→ **EXTRAIT DU TEXTE**:
::::
Ô que d'appas en ce visage

Plein de jeunesse et de beauté,

Qui semble trahir son langage

Et démentir sa pauvreté !

Ce rare honneur des orphelines,

Couvert de ces mauvais habits,

Nous découvre des perles fines

Dans une boîte de rubis.

Ses yeux sont des saphirs qui brillent,

Et ses cheveux qui s'éparpillent

Font montre d'un riche trésor.

À quoi bon sa triste requête,

Si pour faire pleuvoir de l'or,

Elle n'a qu'à baisser la tête !

Il paraît donc évident que le texte de Baudelaire est au moins en partie un pastiche du sonnet de L’Hermite (cf. la même rime « beauté » / « pauvreté », la description des habits, ou les allusions à l’or, à aux pierres précieuses, à l’aspect brillant…).
::::
→ **DONNÉES FOURNIES**:
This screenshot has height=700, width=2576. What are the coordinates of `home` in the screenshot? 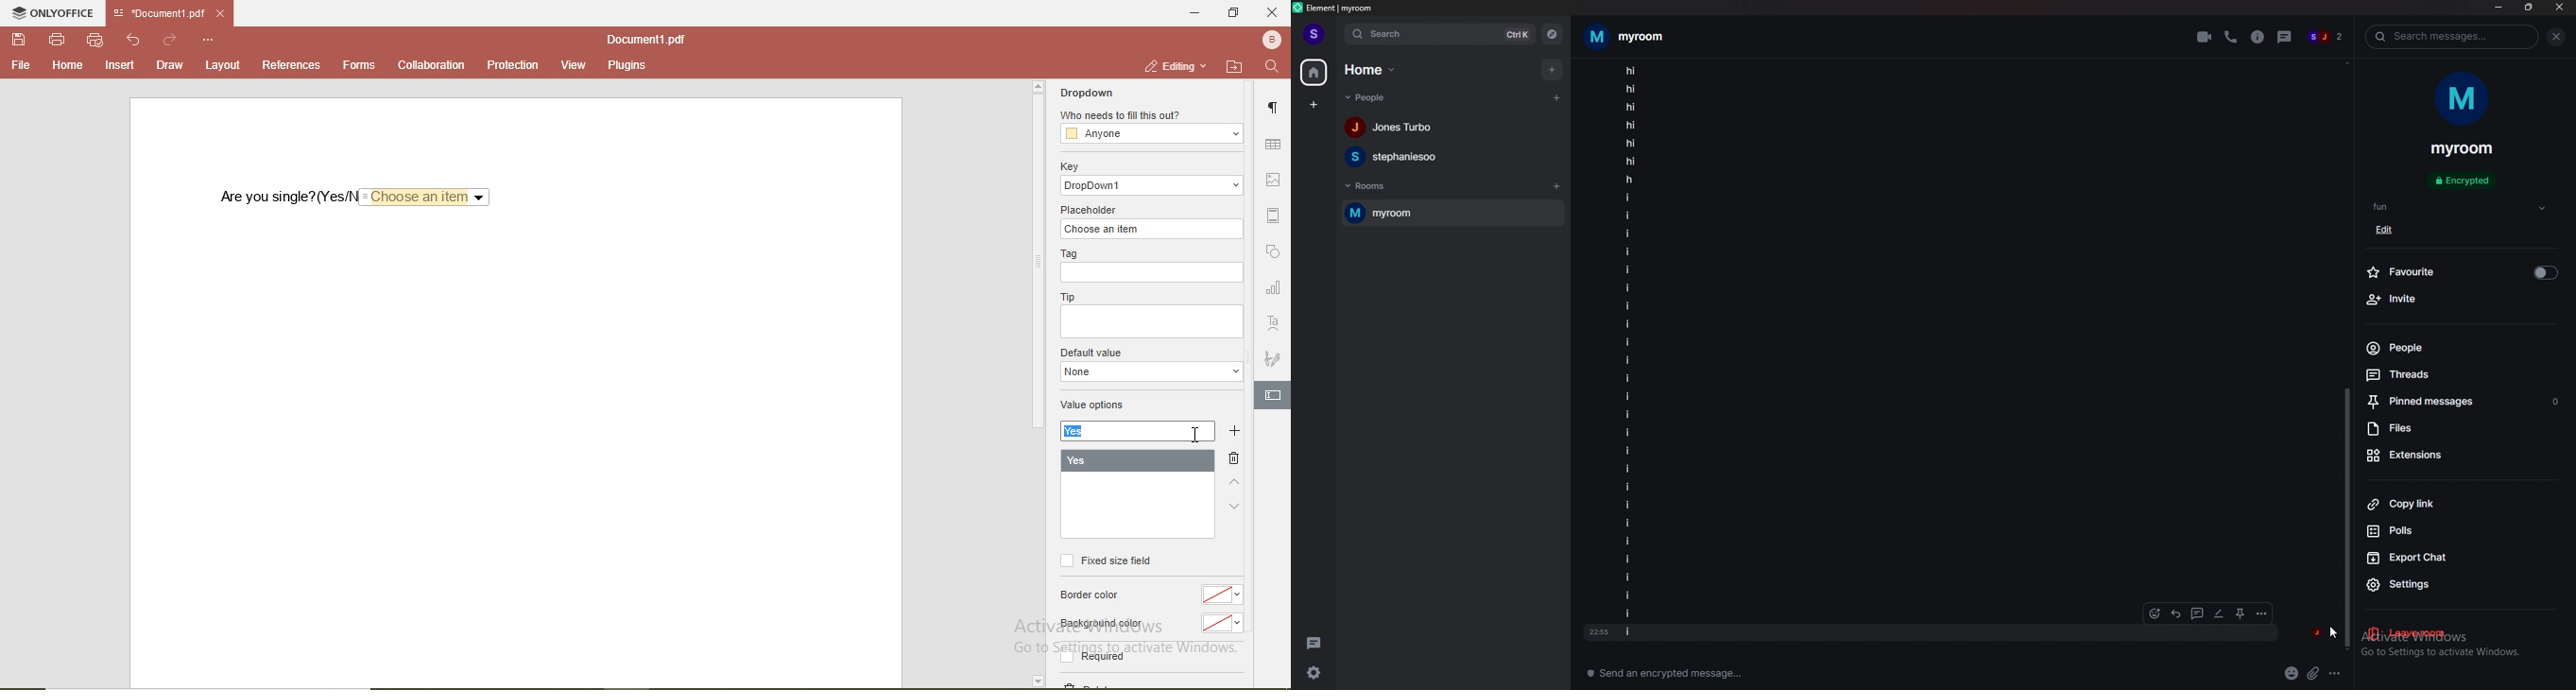 It's located at (69, 66).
::::
→ **CONSIGNES ÉCRITES**:
**a.** Dites si chacune des affirmations suivantes concorde avec le texte sur le sonnet de L'Hermite, en répondant par oui ou par non et en citant les mots décisifs du texte.
(i) Dans le sonnet, le mot « beauté » rime avec le mot « pauvreté ».
(ii) Les yeux de la jeune fille sont comparés à des rubis.
(iii) Le texte affirme que Baudelaire n'a rien emprunté au sonnet de L'Hermite.
**b.** Reprenez le texte sur le sonnet de L'Hermite et poursuivez-le après sa dernière phrase.

→ **RÉPONSES PAR CONSIGNE**:
**a.**
(i) Oui : « Plein de jeunesse et de beauté, » / « Et démentir sa pauvreté ! »
(ii) Non : « Ses yeux sont des saphirs qui brillent, »
(iii) Non : « le texte de Baudelaire est au moins en partie un pastiche du sonnet de L’Hermite »

**b.**
— A vous de relever tout le vocabulaire de la beauté et de la pauvreté dans le poème…

C – Un modèle contemporain : Gautier

Baudelaire s’inspire donc d’auteurs de la Renaissance et du XVIIe siècle, mais il est avant tout un grand lecteur des poètes contemporains, parmi lesquels Hugo (à qui il dédie « Le cygne » dans les « Tableaux parisiens » — juste après la « Mendiante rousse ») et Gautier, à qui il dédie ses « fleurs maladives » de manière très grandiloquente (cf. p. 53). Or, la forme de la « Mendiante rousse » ressemble étrangement à celle de « L’art » de Gautier : 14 quatrains constitués de vers courts et irréguliers… Même si le poème de Gautier paraît en 1852 dans le recueil Emaux et Camées, on peut se demander si Baudelaire n’en a pas eu connaissance auparavant.

Quel serait l’intérêt de ce rapprochement entre les deux poètes ?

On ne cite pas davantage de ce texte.